Still on the driver side of the bus, I kneel by the front tire – years of training to look down. No puncture, just skid marks. Pulling off my hood, I straighten myself and scan the line of windows, now almost eye-level as the bus settles further into the ditch. There must be people on board already: the driver of course, and by this time five or six passengers. But more steam has leaked into the cabin and now it's hard to see inside. As I lean in for a closer look, a palm thwacks flat on the inside of the glass. It slides down then disappears, leaving behind streaks of red.
I circle around the back of the bus onto the road. The only way in is from the front right, where the wheel is almost half a meter off the ground. I rest my bag under it, take a deep breath and climb on.
My eyes take a few seconds to adjust to the dim interior. But even then, it's hard to see with all the steam. I waft at it and lift my hood back on, then cup my palm over my mouth and step forward. A faint moan fills the space like a trapped animal, and the driver lies slumped over his steering wheel with an eerie finality. Drenched in blood. He is – I struggle to find the right word – dead.

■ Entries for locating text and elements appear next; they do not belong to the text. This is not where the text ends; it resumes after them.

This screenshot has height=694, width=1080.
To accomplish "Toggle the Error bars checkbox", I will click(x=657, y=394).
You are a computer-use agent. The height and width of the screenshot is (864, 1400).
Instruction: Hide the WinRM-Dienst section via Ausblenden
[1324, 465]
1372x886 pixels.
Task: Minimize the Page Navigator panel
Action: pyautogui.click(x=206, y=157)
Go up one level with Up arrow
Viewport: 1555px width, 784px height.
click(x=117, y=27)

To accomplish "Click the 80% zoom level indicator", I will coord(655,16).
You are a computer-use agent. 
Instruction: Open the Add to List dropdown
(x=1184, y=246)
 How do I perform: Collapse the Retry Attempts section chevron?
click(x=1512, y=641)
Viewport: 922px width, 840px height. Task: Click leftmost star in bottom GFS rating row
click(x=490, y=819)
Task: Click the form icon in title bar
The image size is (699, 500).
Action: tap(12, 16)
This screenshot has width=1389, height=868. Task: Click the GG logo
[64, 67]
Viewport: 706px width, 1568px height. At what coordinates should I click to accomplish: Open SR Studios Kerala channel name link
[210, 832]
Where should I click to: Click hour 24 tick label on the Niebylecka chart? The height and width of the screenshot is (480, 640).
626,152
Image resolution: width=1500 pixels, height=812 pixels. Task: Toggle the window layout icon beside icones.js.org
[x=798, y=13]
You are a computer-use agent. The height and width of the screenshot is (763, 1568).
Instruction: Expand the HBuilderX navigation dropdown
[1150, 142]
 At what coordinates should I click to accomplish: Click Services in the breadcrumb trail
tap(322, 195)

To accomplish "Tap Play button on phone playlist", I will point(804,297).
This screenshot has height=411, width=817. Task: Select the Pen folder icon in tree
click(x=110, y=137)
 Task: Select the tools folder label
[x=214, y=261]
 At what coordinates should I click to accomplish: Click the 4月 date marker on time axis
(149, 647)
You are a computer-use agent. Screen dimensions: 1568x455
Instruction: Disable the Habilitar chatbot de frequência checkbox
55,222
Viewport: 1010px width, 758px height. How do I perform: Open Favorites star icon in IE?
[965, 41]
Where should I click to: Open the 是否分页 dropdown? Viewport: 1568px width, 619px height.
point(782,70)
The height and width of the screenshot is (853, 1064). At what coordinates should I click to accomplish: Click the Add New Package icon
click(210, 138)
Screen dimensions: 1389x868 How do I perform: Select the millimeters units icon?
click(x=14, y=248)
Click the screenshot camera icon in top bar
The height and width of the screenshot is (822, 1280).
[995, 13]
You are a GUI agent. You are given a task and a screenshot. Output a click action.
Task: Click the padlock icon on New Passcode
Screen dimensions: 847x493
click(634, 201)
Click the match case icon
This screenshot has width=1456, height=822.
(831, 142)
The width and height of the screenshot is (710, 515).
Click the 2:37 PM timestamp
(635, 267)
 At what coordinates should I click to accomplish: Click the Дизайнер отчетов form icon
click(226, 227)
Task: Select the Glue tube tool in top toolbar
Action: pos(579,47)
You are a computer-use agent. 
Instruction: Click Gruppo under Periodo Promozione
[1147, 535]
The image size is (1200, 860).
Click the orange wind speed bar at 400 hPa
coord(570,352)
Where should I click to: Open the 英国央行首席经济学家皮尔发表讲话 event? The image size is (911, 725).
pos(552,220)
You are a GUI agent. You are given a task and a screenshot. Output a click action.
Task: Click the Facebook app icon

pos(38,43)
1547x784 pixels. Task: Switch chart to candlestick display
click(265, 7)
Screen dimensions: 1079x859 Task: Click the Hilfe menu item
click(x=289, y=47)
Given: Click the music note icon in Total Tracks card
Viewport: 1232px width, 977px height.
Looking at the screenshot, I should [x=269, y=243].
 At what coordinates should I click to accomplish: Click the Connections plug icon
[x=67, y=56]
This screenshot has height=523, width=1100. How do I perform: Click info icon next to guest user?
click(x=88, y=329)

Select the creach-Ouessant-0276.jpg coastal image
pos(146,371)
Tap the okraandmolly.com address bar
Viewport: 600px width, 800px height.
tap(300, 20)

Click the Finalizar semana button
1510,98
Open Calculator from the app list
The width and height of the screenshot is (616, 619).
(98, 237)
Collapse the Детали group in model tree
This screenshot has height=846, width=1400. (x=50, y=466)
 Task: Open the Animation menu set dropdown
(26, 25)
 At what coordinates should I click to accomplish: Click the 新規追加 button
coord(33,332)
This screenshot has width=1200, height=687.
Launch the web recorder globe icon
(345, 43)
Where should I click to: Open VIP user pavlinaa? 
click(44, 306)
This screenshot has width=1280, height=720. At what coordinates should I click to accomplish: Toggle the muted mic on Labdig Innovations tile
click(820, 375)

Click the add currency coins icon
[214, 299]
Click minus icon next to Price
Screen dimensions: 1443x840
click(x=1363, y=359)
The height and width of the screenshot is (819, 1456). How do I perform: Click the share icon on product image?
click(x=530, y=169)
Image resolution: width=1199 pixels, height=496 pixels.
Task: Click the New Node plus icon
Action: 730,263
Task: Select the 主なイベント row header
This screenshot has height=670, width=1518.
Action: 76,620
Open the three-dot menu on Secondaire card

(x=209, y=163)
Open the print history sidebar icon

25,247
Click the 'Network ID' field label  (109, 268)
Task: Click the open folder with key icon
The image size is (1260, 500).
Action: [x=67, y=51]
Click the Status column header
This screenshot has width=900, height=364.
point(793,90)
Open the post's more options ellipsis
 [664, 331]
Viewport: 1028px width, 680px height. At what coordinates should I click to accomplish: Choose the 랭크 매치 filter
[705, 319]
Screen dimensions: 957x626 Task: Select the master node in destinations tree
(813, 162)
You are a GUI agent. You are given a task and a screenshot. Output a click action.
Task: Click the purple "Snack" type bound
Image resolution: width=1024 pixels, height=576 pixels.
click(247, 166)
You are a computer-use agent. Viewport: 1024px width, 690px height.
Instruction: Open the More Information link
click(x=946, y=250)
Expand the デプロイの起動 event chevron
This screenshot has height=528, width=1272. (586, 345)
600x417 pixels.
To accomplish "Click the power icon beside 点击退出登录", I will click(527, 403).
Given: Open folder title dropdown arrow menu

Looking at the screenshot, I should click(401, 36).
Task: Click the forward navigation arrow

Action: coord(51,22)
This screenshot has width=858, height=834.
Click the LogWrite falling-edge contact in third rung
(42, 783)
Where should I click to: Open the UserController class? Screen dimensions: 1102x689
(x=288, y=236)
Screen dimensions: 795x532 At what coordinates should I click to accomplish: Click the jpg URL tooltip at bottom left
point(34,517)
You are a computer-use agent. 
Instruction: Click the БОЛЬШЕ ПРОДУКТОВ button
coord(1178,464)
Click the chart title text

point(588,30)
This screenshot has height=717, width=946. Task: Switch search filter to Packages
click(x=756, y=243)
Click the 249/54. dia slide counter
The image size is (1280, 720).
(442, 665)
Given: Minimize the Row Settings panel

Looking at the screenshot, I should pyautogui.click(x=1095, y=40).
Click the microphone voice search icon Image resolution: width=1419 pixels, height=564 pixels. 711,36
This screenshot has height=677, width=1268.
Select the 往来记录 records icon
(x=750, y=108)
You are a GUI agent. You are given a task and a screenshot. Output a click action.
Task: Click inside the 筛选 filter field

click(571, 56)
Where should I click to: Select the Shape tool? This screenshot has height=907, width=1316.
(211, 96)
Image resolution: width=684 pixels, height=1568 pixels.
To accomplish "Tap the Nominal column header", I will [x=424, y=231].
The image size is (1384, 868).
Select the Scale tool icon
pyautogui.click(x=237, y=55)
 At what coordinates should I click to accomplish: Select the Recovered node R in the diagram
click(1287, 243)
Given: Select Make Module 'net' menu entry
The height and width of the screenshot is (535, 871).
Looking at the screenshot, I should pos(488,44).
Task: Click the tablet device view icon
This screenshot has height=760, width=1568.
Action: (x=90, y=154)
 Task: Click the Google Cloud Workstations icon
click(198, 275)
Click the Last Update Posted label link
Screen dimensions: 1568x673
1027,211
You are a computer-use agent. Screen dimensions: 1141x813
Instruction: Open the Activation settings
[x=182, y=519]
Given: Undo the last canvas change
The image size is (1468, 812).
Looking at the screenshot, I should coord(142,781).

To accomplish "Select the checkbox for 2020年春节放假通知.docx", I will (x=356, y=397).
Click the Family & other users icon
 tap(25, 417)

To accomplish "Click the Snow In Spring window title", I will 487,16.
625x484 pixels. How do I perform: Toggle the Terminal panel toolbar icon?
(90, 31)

I trudge forward, as puddled rainwater splashes against my ankles and the steam thickens around me. I slice my palm through the opaque air, but it makes no difference. Then a second body materializes into view: a woman around thirty, knees hitched up, her pelvis contorted in a grotesque fetal position along a seat soaked with blood. The steam takes some of the edge off the sight, but my throat fills with a dull, ferrous taste.
The liquid at my feet is too heavy to be rainwater. It’s glutinous pools of red, lots of it, all over the floor. The moan rises towards me and I squeeze my way deeper into the bus, tripping over another body, its chest wide open. Then something squishes and cracks under my foot: the hand of a young man at the foot of another seat. Dead. The iron taste spreads through my mouth, bitter and bile-like. That’s three bodies now, all barely silhouettes. But the moan from the back belongs to someone alive. I make my way towards it, past more dead: four, then five.
I get to the rear of the bus and find a hefty man, thick mustache, dark suit, healthy until just a few minutes ago. An elegant black briefcase dangles from his lifeless fingers. The voice isn’t his. Then I turn to his right and find the moaner, bloody and trembling.
“Where is she?” he says and scratches at the window. I slide my arm under his and pull him up; he weighs close to nothing, limp as a withered leaf. Careful not to trip again, I wrap him around my back, drag him to the front of the bus, and step off. As I sit him down on the ground his head comes to a rest against the elevated front wheel. I wipe the grime off his cheek, then cup a handful of rain and wash his face.
Then I realize it’s the young man. He of the bicycle and the silly walk.
“Look at me!” I yell over the thunder and into his stupor, shaking him by his shirt, translucent with rain and caked with a mixture of dry blood, sweat, and mud. My knuckles scrape against his torn flesh, but his face shows no pain. What seems like an eternity earlier, my Volvo had spared his life. But now death has caught up with him, playfully teasing his eyes.
If he recognizes me, it doesn’t register through his delirium. “Where is she?” he says, barely a murmur.
“Forget her,” I say, smoothing his hair. “It’s only you and me.”
“The cat.”
“Your cat’s fine. I’ll take care of you. You’ll be fine too,” I lie.
“Feed the cat.” He exhales, then silence.